- Task to complete: Turn the data below into a Markdown table with two columns, Row and Line. Give each non-blank line its own numbered row and leave out blank lines.

_ _ _ _ _ _ _

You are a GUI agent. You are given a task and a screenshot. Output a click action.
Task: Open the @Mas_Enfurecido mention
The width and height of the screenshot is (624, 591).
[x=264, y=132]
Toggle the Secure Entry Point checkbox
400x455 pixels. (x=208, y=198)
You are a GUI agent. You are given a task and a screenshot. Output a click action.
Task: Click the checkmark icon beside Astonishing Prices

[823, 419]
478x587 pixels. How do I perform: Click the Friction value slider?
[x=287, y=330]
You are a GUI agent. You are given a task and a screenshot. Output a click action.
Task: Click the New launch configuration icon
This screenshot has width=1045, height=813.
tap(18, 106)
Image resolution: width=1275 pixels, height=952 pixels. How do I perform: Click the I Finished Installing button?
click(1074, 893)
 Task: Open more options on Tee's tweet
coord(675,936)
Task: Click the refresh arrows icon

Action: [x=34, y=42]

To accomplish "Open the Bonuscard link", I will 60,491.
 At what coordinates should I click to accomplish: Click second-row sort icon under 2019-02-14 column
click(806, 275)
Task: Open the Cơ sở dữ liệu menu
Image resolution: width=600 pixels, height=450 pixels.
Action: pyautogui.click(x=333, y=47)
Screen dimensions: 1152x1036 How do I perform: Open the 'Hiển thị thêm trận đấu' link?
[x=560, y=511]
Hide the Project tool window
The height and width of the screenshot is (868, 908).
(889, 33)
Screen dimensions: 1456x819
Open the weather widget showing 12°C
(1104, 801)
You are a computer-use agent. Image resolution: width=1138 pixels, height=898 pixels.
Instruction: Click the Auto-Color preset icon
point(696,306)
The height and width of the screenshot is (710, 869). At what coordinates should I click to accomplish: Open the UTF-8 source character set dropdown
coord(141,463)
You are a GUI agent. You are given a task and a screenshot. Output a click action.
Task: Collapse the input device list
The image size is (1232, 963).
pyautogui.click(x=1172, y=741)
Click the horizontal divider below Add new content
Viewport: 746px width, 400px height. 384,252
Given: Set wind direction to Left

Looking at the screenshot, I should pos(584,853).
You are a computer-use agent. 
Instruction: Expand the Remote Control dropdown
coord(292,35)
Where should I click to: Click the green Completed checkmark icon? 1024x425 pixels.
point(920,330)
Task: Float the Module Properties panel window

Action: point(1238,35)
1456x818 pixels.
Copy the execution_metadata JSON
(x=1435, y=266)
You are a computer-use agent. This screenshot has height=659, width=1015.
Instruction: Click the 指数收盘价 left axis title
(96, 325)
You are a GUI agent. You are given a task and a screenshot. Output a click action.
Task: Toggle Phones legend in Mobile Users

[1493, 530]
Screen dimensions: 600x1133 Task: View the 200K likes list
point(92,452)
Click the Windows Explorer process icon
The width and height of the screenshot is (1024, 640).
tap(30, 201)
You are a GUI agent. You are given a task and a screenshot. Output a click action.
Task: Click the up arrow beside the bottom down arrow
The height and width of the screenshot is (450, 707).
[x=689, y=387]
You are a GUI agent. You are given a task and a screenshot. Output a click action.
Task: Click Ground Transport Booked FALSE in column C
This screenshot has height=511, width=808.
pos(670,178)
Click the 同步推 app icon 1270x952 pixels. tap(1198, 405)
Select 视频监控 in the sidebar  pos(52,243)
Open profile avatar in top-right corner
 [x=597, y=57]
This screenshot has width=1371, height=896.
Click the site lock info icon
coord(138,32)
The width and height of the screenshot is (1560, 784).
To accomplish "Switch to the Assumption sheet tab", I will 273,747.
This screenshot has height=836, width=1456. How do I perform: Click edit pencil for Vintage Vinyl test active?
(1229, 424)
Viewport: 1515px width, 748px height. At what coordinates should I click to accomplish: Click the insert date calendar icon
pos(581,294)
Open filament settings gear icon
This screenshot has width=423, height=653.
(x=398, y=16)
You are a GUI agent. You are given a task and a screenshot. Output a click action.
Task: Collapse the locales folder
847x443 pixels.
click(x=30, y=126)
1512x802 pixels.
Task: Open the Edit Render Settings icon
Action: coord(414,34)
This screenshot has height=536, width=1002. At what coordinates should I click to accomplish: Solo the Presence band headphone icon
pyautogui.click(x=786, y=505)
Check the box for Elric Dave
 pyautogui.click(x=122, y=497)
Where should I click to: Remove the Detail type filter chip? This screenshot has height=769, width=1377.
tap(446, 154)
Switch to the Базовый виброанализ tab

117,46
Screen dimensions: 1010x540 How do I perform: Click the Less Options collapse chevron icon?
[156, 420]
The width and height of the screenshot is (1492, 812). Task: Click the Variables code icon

_ _ _ _ _ _ _

- Result:
| Row | Line |
|---|---|
| 1 | You are a GUI agent. You are given a task and a screenshot. Output a click action. |
| 2 | Task: Open the @Mas_Enfurecido mention |
| 3 | The width and height of the screenshot is (624, 591). |
| 4 | [x=264, y=132] |
| 5 | Toggle the Secure Entry Point checkbox |
| 6 | 400x455 pixels. (x=208, y=198) |
| 7 | You are a GUI agent. You are given a task and a screenshot. Output a click action. |
| 8 | Task: Click the checkmark icon beside Astonishing Prices |
| 9 | [823, 419] |
| 10 | 478x587 pixels. How do I perform: Click the Friction value slider? |
| 11 | [x=287, y=330] |
| 12 | You are a GUI agent. You are given a task and a screenshot. Output a click action. |
| 13 | Task: Click the New launch configuration icon |
| 14 | This screenshot has width=1045, height=813. |
| 15 | tap(18, 106) |
| 16 | Image resolution: width=1275 pixels, height=952 pixels. How do I perform: Click the I Finished Installing button? |
| 17 | click(1074, 893) |
| 18 |  Task: Open more options on Tee's tweet |
| 19 | coord(675,936) |
| 20 | Task: Click the refresh arrows icon |
| 21 | Action: [x=34, y=42] |
| 22 | To accomplish "Open the Bonuscard link", I will 60,491. |
| 23 |  At what coordinates should I click to accomplish: Click second-row sort icon under 2019-02-14 column |
| 24 | click(806, 275) |
| 25 | Task: Open the Cơ sở dữ liệu menu |
| 26 | Image resolution: width=600 pixels, height=450 pixels. |
| 27 | Action: pyautogui.click(x=333, y=47) |
| 28 | Screen dimensions: 1152x1036 How do I perform: Open the 'Hiển thị thêm trận đấu' link? |
| 29 | [x=560, y=511] |
| 30 | Hide the Project tool window |
| 31 | The height and width of the screenshot is (868, 908). |
| 32 | (889, 33) |
| 33 | Screen dimensions: 1456x819 |
| 34 | Open the weather widget showing 12°C |
| 35 | (1104, 801) |
| 36 | You are a computer-use agent. Image resolution: width=1138 pixels, height=898 pixels. |
| 37 | Instruction: Click the Auto-Color preset icon |
| 38 | point(696,306) |
| 39 | The height and width of the screenshot is (710, 869). At what coordinates should I click to accomplish: Open the UTF-8 source character set dropdown |
| 40 | coord(141,463) |
| 41 | You are a GUI agent. You are given a task and a screenshot. Output a click action. |
| 42 | Task: Collapse the input device list |
| 43 | The image size is (1232, 963). |
| 44 | pyautogui.click(x=1172, y=741) |
| 45 | Click the horizontal divider below Add new content |
| 46 | Viewport: 746px width, 400px height. 384,252 |
| 47 | Given: Set wind direction to Left |
| 48 | Looking at the screenshot, I should pos(584,853). |
| 49 | You are a computer-use agent.  |
| 50 | Instruction: Expand the Remote Control dropdown |
| 51 | coord(292,35) |
| 52 | Where should I click to: Click the green Completed checkmark icon? 1024x425 pixels. |
| 53 | point(920,330) |
| 54 | Task: Float the Module Properties panel window |
| 55 | Action: point(1238,35) |
| 56 | 1456x818 pixels. |
| 57 | Copy the execution_metadata JSON |
| 58 | (x=1435, y=266) |
| 59 | You are a computer-use agent. This screenshot has height=659, width=1015. |
| 60 | Instruction: Click the 指数收盘价 left axis title |
| 61 | (96, 325) |
| 62 | You are a GUI agent. You are given a task and a screenshot. Output a click action. |
| 63 | Task: Toggle Phones legend in Mobile Users |
| 64 | [1493, 530] |
| 65 | Screen dimensions: 600x1133 Task: View the 200K likes list |
| 66 | point(92,452) |
| 67 | Click the Windows Explorer process icon |
| 68 | The width and height of the screenshot is (1024, 640). |
| 69 | tap(30, 201) |
| 70 | You are a GUI agent. You are given a task and a screenshot. Output a click action. |
| 71 | Task: Click the up arrow beside the bottom down arrow |
| 72 | The height and width of the screenshot is (450, 707). |
| 73 | [x=689, y=387] |
| 74 | You are a GUI agent. You are given a task and a screenshot. Output a click action. |
| 75 | Task: Click Ground Transport Booked FALSE in column C |
| 76 | This screenshot has height=511, width=808. |
| 77 | pos(670,178) |
| 78 | Click the 同步推 app icon 1270x952 pixels. tap(1198, 405) |
| 79 | Select 视频监控 in the sidebar  pos(52,243) |
| 80 | Open profile avatar in top-right corner |
| 81 |  [x=597, y=57] |
| 82 | This screenshot has width=1371, height=896. |
| 83 | Click the site lock info icon |
| 84 | coord(138,32) |
| 85 | The width and height of the screenshot is (1560, 784). |
| 86 | To accomplish "Switch to the Assumption sheet tab", I will 273,747. |
| 87 | This screenshot has height=836, width=1456. How do I perform: Click edit pencil for Vintage Vinyl test active? |
| 88 | (1229, 424) |
| 89 | Viewport: 1515px width, 748px height. At what coordinates should I click to accomplish: Click the insert date calendar icon |
| 90 | pos(581,294) |
| 91 | Open filament settings gear icon |
| 92 | This screenshot has width=423, height=653. |
| 93 | (x=398, y=16) |
| 94 | You are a GUI agent. You are given a task and a screenshot. Output a click action. |
| 95 | Task: Collapse the locales folder |
| 96 | 847x443 pixels. |
| 97 | click(x=30, y=126) |
| 98 | 1512x802 pixels. |
| 99 | Task: Open the Edit Render Settings icon |
| 100 | Action: coord(414,34) |
| 101 | This screenshot has height=536, width=1002. At what coordinates should I click to accomplish: Solo the Presence band headphone icon |
| 102 | pyautogui.click(x=786, y=505) |
| 103 | Check the box for Elric Dave |
| 104 |  pyautogui.click(x=122, y=497) |
| 105 | Where should I click to: Remove the Detail type filter chip? This screenshot has height=769, width=1377. |
| 106 | tap(446, 154) |
| 107 | Switch to the Базовый виброанализ tab |
| 108 | 117,46 |
| 109 | Screen dimensions: 1010x540 How do I perform: Click the Less Options collapse chevron icon? |
| 110 | [156, 420] |
| 111 | The width and height of the screenshot is (1492, 812). Task: Click the Variables code icon |